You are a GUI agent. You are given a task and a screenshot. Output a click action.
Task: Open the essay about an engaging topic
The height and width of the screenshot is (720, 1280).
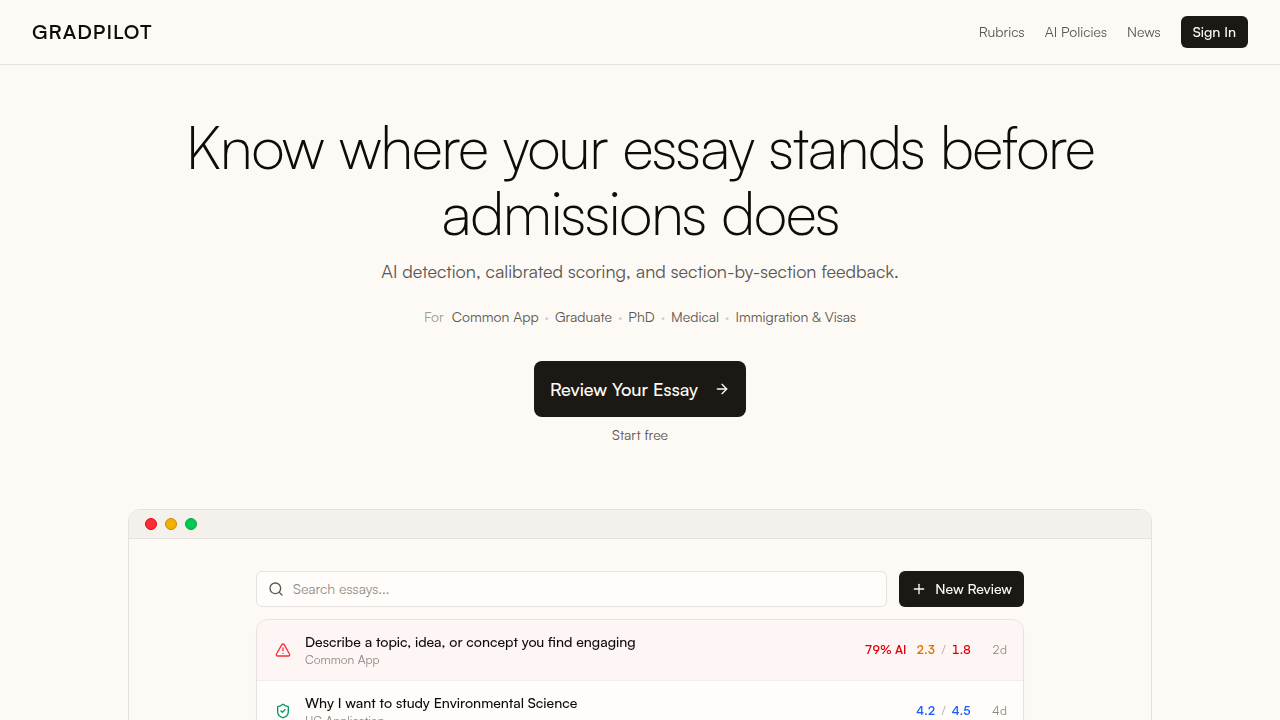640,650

________________________

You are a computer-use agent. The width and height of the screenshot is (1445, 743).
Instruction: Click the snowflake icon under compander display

________________________

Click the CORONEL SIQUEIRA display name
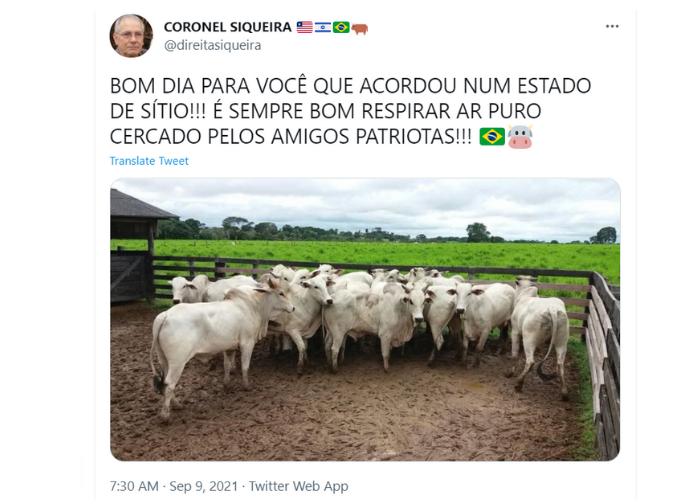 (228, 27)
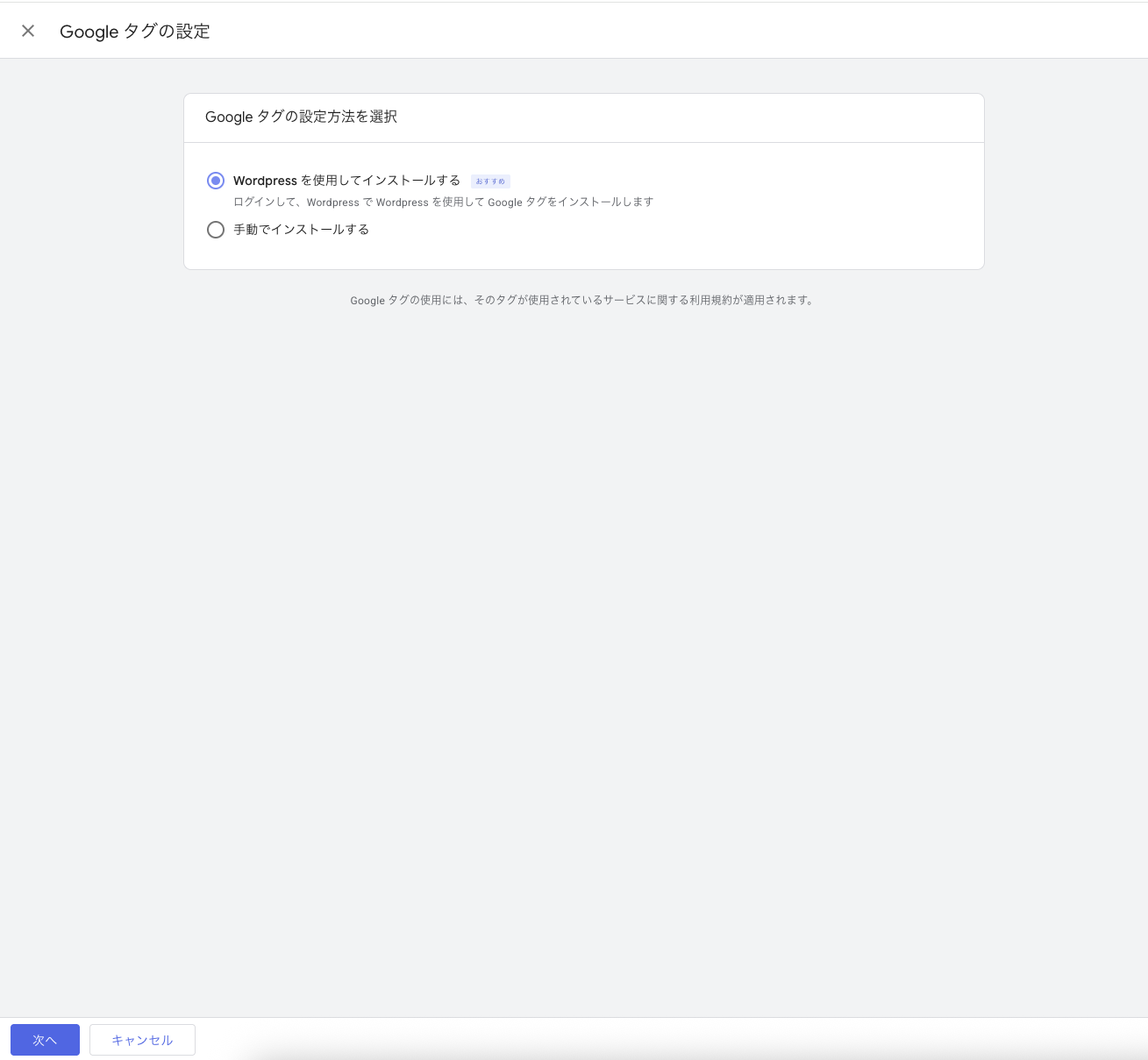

________________________

(EXERCISE PROMPT)
The answer should be one number, namely how many lines of the entries above include the string "agent".

(RESULT)
2